### Task
For the records below, please print exactly and only the lines from the one with "Instruction: Click the" down to the one with "Viewport: 1072px width, 841px height.", both ends included, omitting the pictures.

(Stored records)
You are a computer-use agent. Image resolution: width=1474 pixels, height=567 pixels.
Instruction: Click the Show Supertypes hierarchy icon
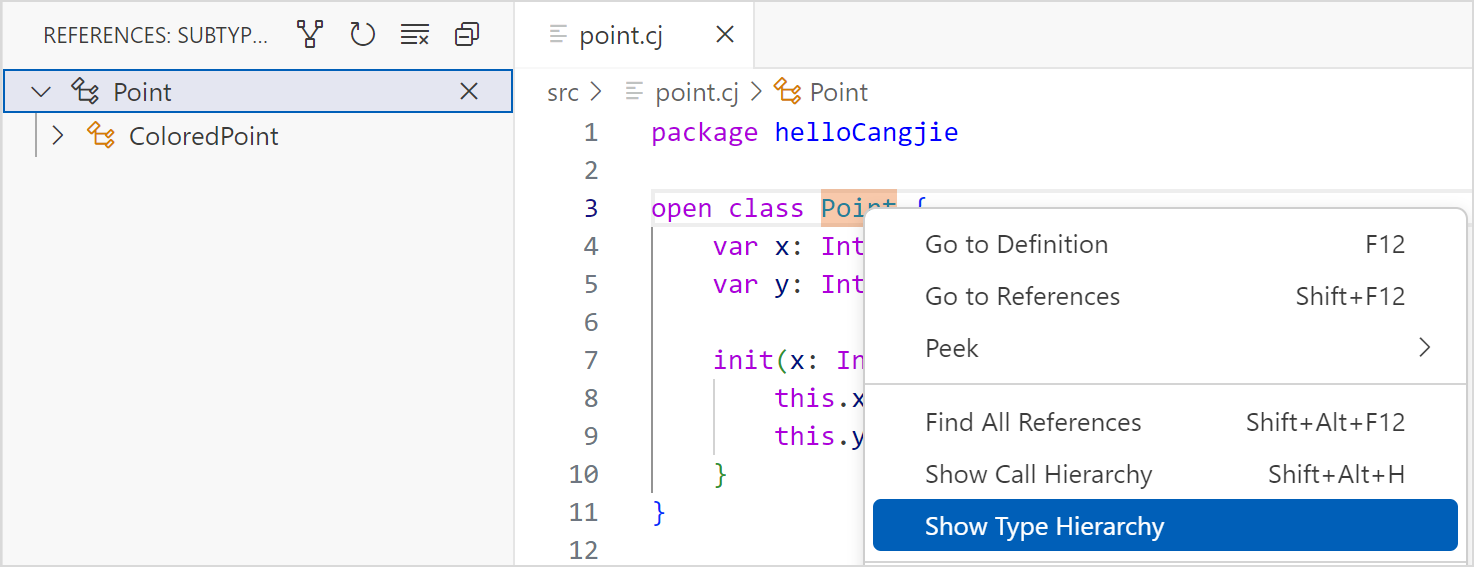pos(311,35)
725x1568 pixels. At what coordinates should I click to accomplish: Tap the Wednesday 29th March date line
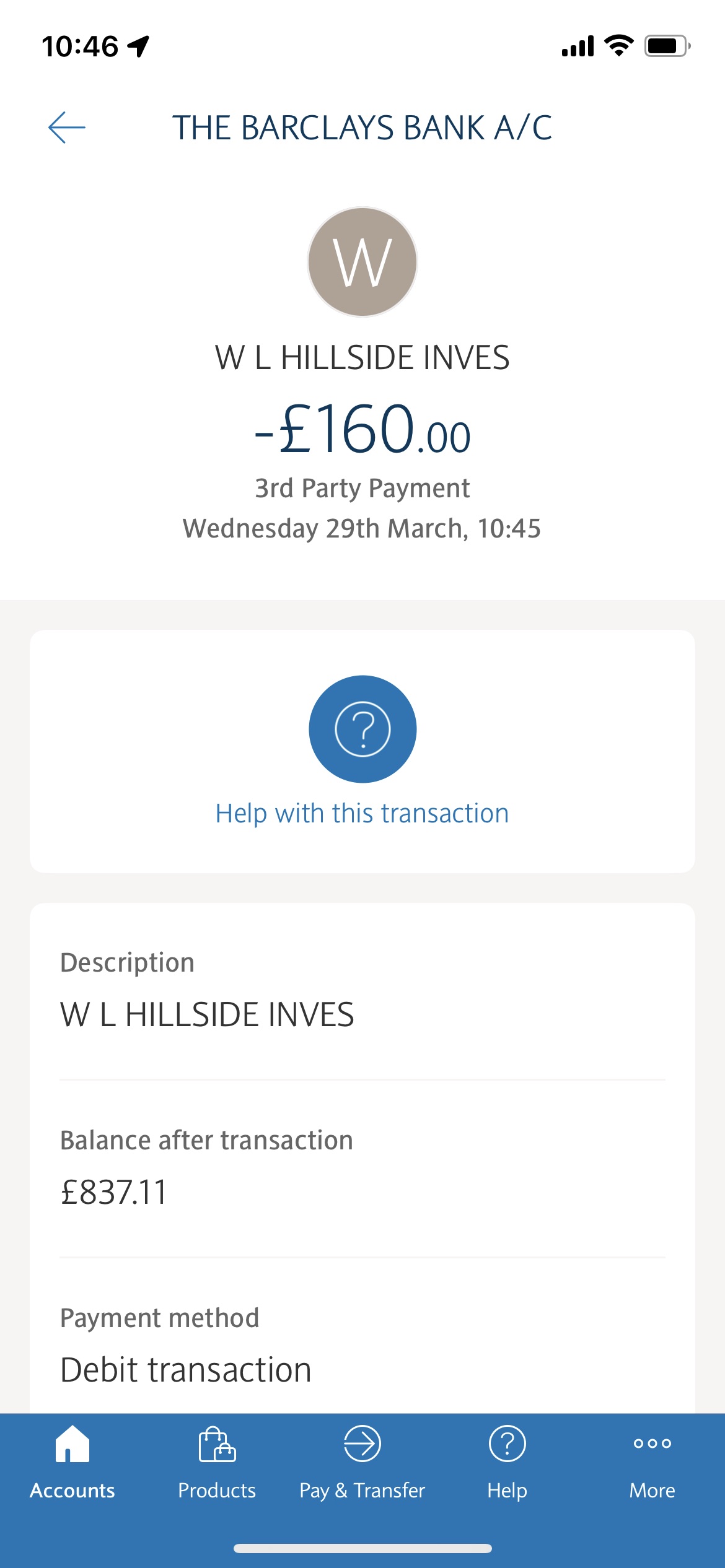pyautogui.click(x=362, y=529)
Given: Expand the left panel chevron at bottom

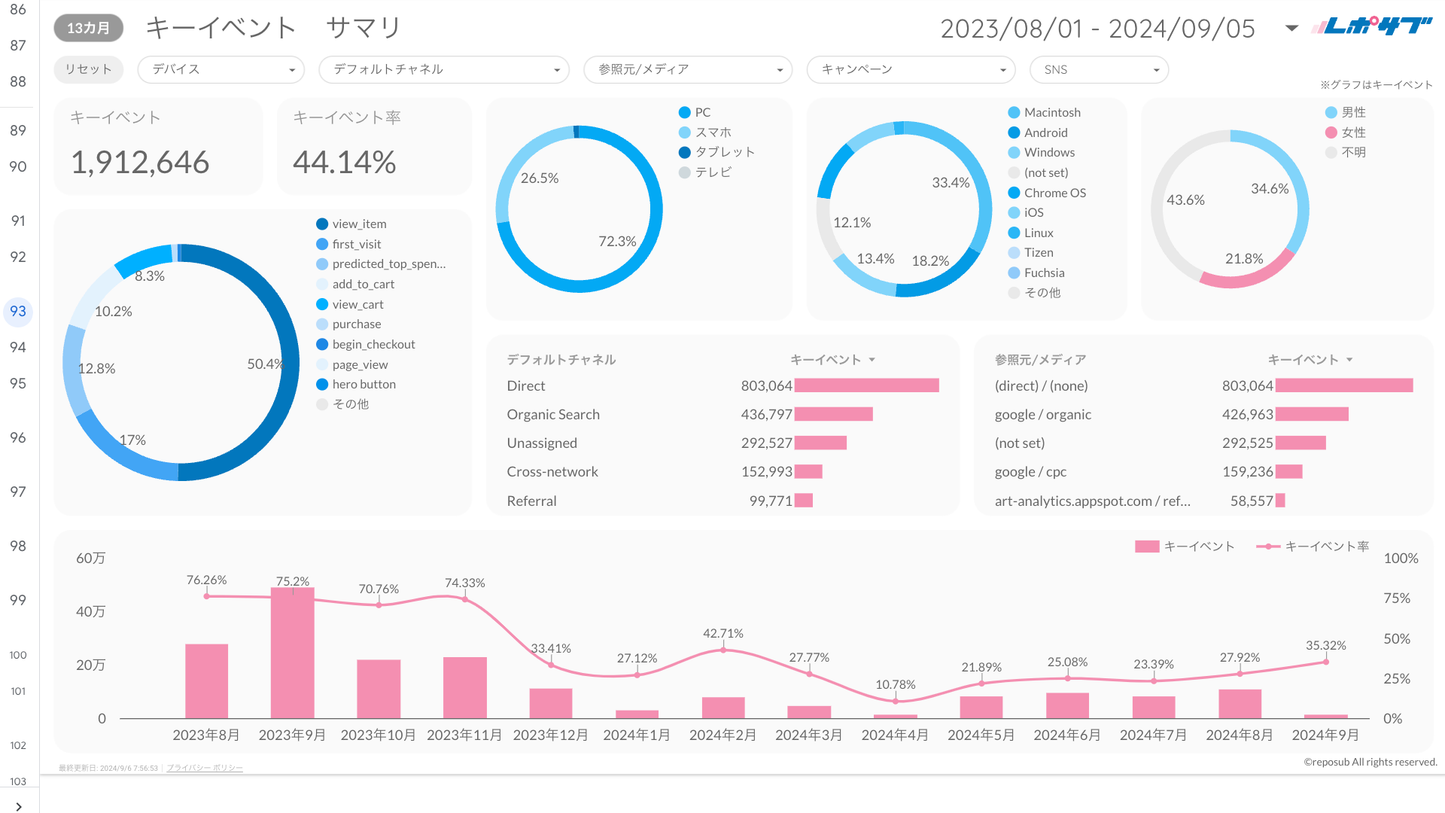Looking at the screenshot, I should pos(18,805).
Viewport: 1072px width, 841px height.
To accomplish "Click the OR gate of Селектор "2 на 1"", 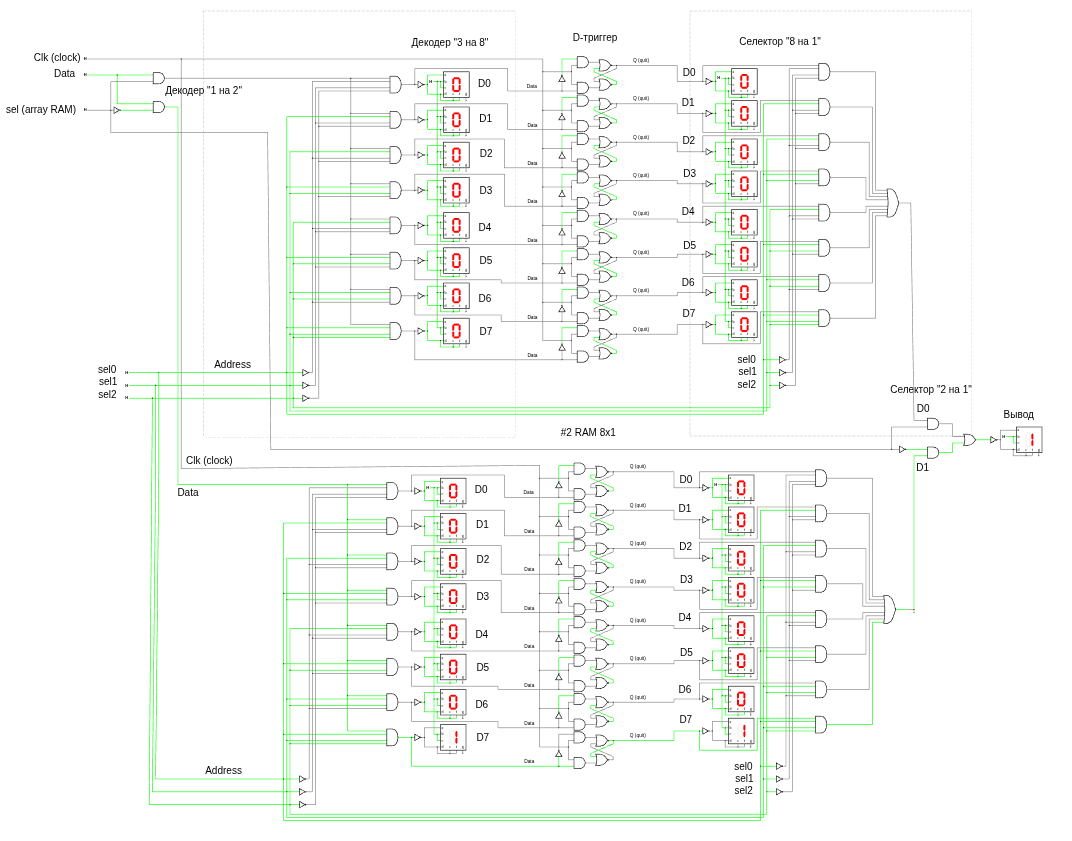I will click(x=966, y=438).
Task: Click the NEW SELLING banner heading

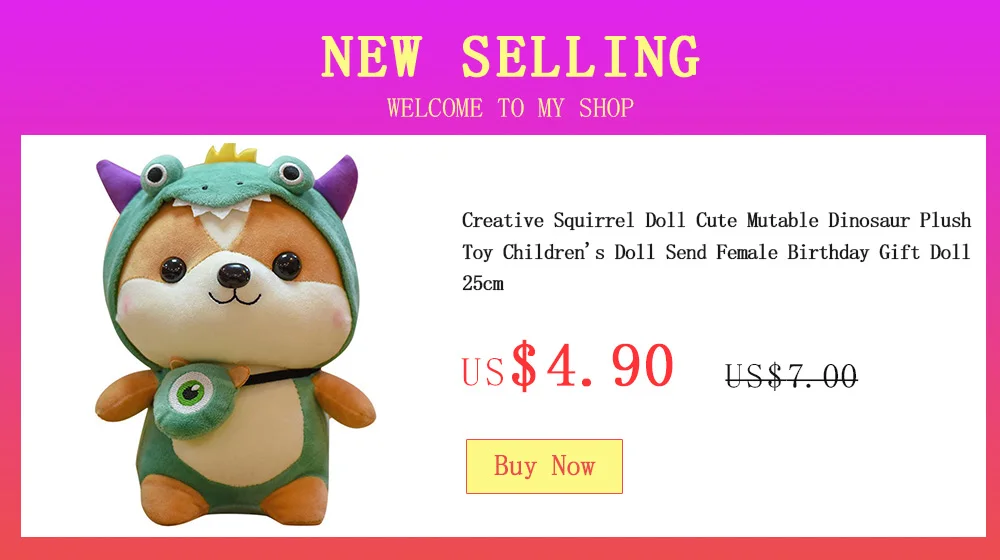Action: (x=510, y=57)
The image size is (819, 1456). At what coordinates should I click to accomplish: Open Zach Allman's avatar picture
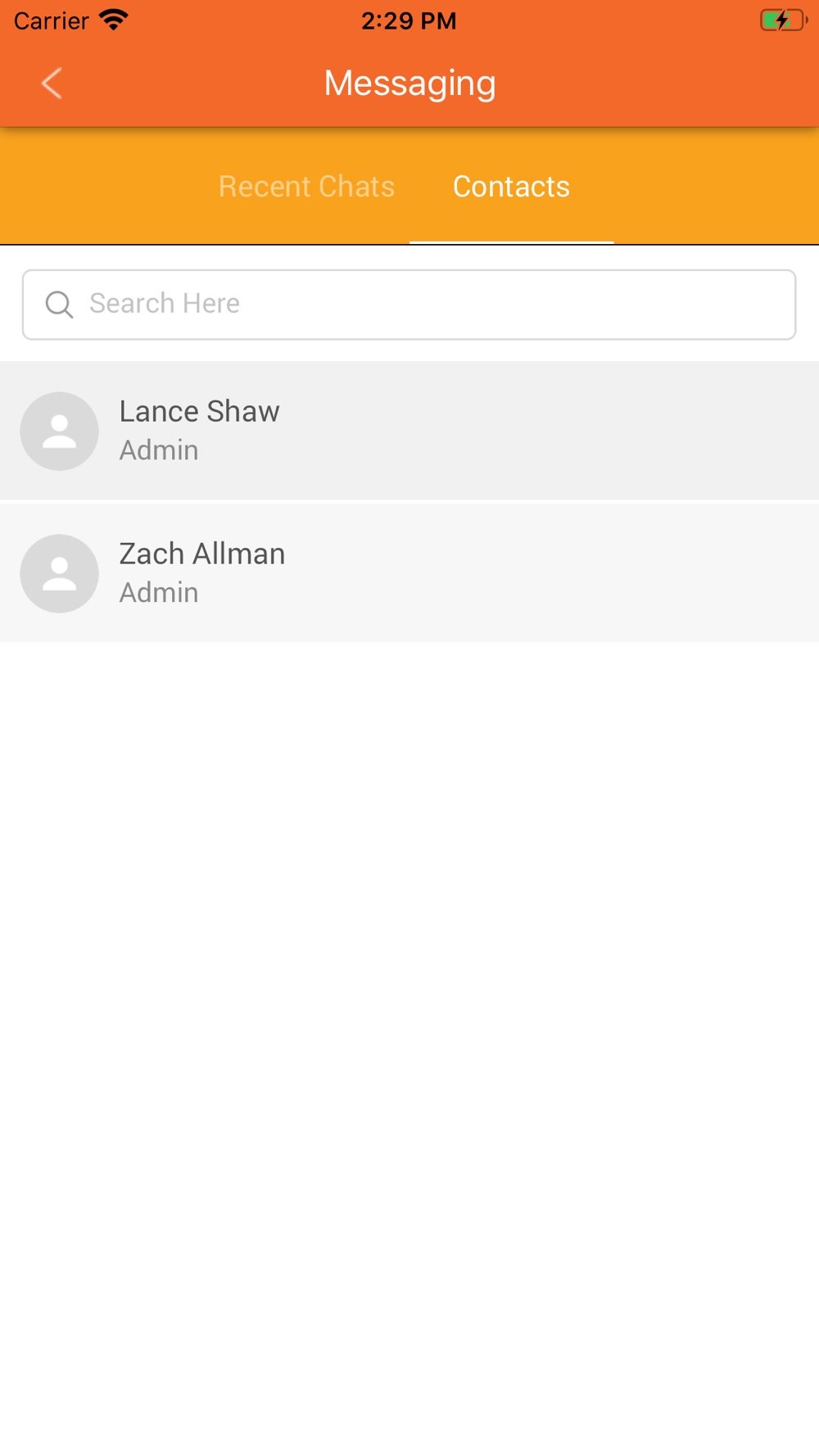click(59, 573)
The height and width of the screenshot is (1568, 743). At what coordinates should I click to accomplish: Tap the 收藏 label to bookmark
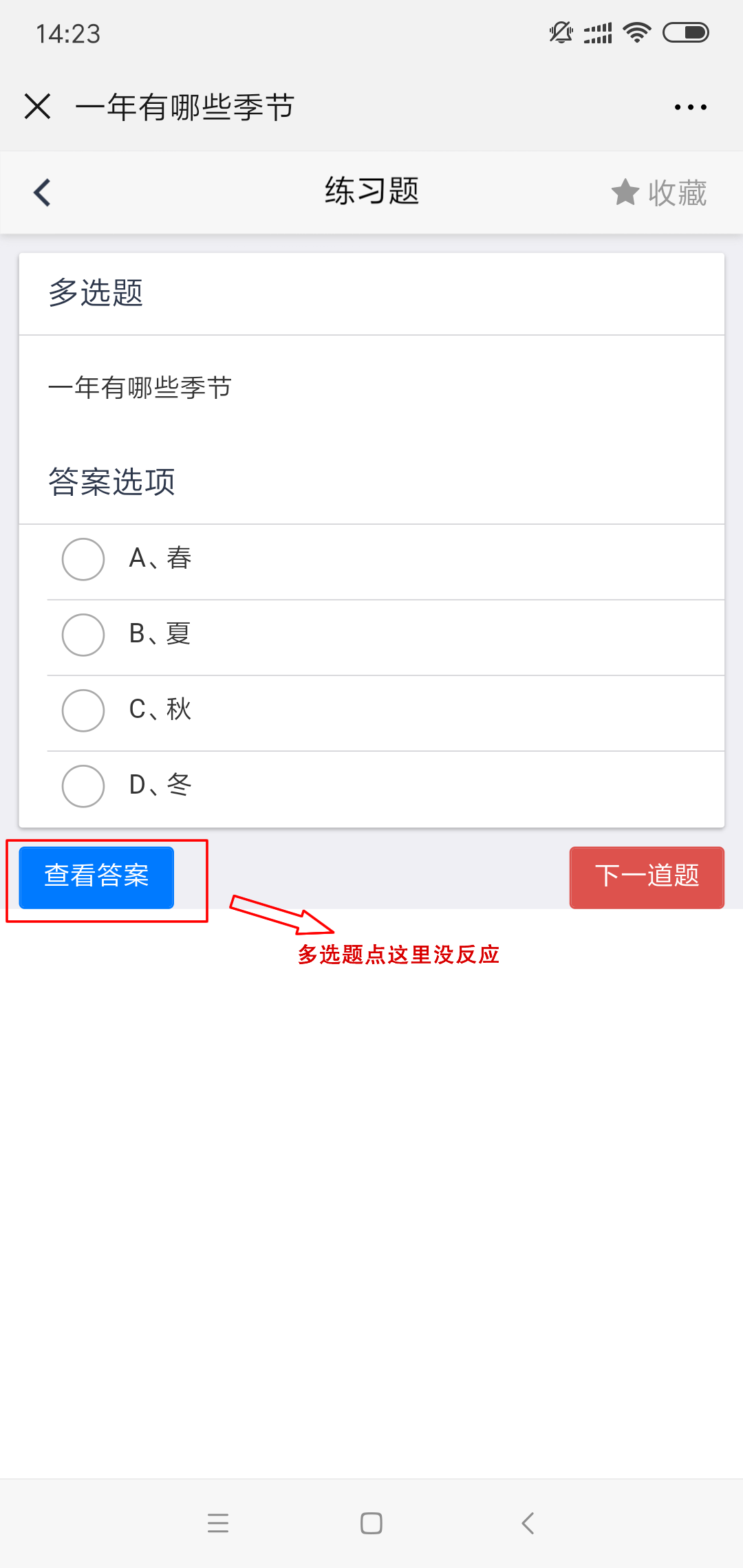click(678, 193)
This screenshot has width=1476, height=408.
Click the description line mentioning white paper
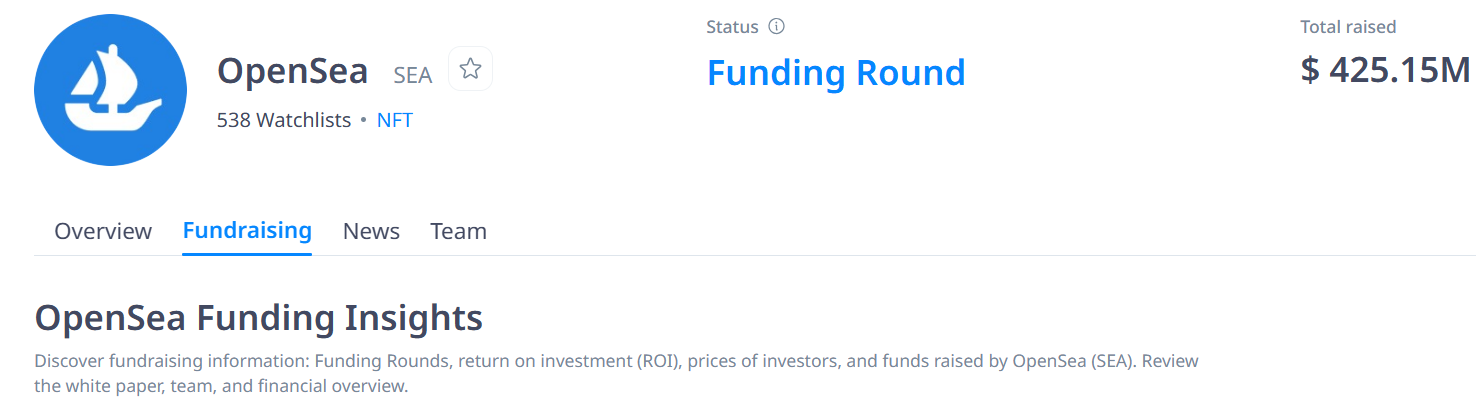pos(221,386)
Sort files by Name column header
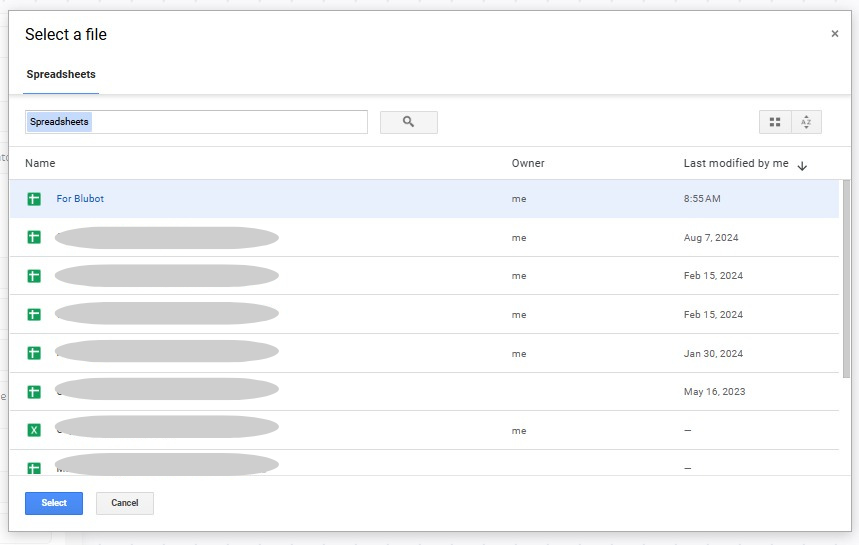 [40, 163]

### Problem solution
Instruction: Click the Show Supertypes hierarchy icon
pos(311,35)
725x1568 pixels. At what coordinates should I click to accomplish: Tap the Wednesday 29th March date line
pyautogui.click(x=362, y=529)
Given: Expand the left panel chevron at bottom

Looking at the screenshot, I should pos(18,805).
Viewport: 1072px width, 841px height.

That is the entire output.